Game On in New Mexico, MMO Angle Dropped?
Posted by Gamerflicks on Sunday, September 02, 2007 at 02:12 AM
Details have surfaced about where and when Gerard Butler’s new movie Game will start filming. According to an announcement issued by New Mexico Governor Bill Richardson last week, the sci-fi/action film will begin shooting on November 5 with scenes to be filmed in and around Albuquerque. Production will continue for 55 days and is scheduled to wrap on February 5, 2008. According to the Governor about 180 people will be employed on the Game production for the duration of the movie’s shoot in New Mexico, with interior sets being constructed at the Albuquerque Studios.
Gamerflicks has also uncovered new information about the film’s premise that strongly suggests the video game storyline has been discarded. Back when the movie was first announced in May we learned that Butler’s character would be a future gamer called Kable, the best-known player in a massive-multiplayer online (MMO) game called “Slayers”. In addition to the digital game setting “Slayers” also incorporates a real world aspect as the gamers uses real people whose minds have been embedded with a means to control their actions. These citizens can be used as fodder and pawns for the players to control, making game moves that can result in widespread death and violence in the real world. Eventually Kable decides to rebel against the game’s makers and bring the system down.
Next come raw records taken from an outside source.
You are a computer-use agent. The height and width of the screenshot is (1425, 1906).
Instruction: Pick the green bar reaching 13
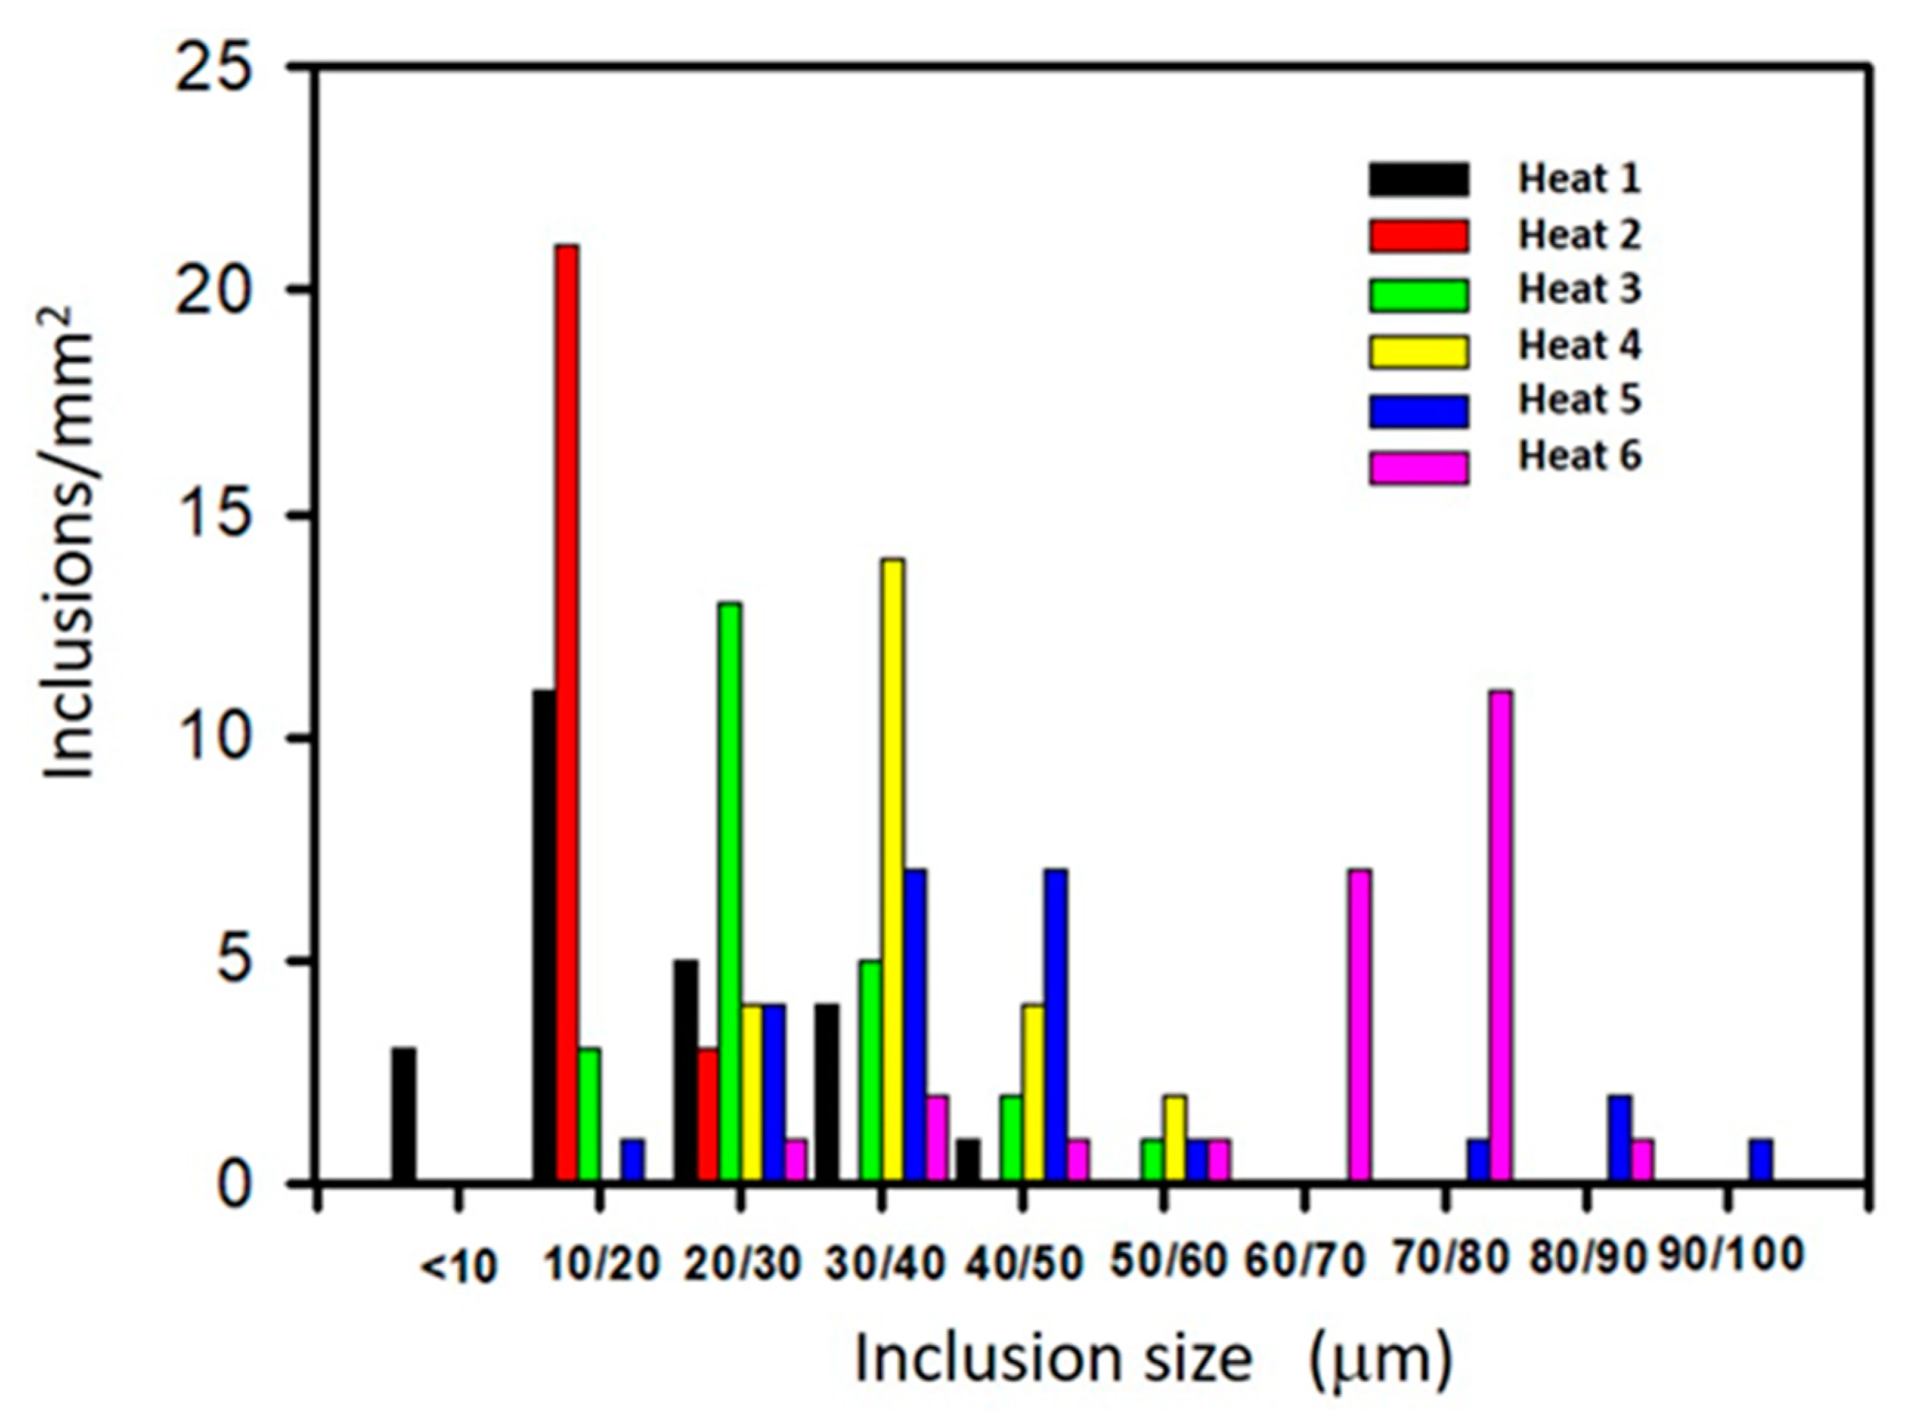730,892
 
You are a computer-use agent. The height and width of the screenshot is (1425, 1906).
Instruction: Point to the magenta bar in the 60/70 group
1360,1026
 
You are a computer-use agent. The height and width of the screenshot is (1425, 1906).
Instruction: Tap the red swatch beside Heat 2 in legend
1419,236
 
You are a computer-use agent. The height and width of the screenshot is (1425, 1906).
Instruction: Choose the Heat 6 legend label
1580,455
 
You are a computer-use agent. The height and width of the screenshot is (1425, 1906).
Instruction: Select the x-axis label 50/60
1168,1262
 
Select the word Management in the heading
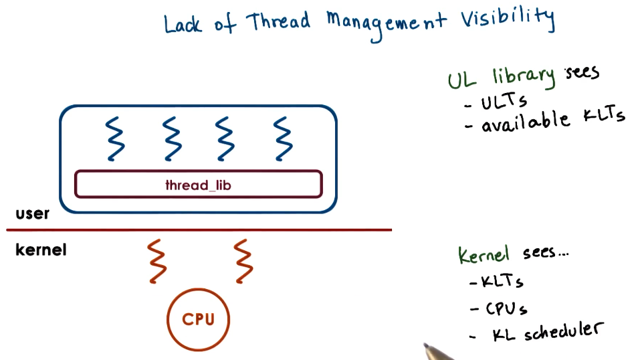point(387,24)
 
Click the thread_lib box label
point(198,185)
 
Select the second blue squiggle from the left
point(173,139)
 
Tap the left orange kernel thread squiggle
point(156,261)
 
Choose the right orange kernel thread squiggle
point(243,261)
In the new premise for Game Butler’s character’s name has been changed to John Tillman, and whereas Kable was a willing participant in playing “Slayers”, Tillman is now described as a former military man that was framed and handed a sentence of life in prison. The only hope that Tillman has to regain his freedom is to win the Game, a weekly TV show broadcast in 2018 that matches prisoners against each other in deadly combat. With Tillman’s past military training and good physical condition he becomes a star player in the Game, rising through the ranks and earning the attention of millions of fans. Even as Tillman plays the Game in the hopes that he can win his freedom what he doesn’t know is that there are forces behind the Game’s curtain that don’t want to see him ever get out alive. There no longer appears to be any mentions of a MMO setting or mind controlled citizens that act as game pieces for the game’s players. In fact Game‘s new synopsis shares more in common with the 1987 film The Running Man or reality television shows like Survivor than any MMO video game scenario.
Further supporting the notion that the MMO theme from Game has been entirely written out comes from the Albuquerque Journal newspaper. In a story published by that paper last Friday Brian Taylor, one of the two writers of Game, told the newspaper that “It’s a lot about control. It’s set five minutes in the future about a guy who’s wrongly in prison and needs to get back to his wife and daughters.” No mention of the massive online multiplayer setting was mentioned in the Journal article.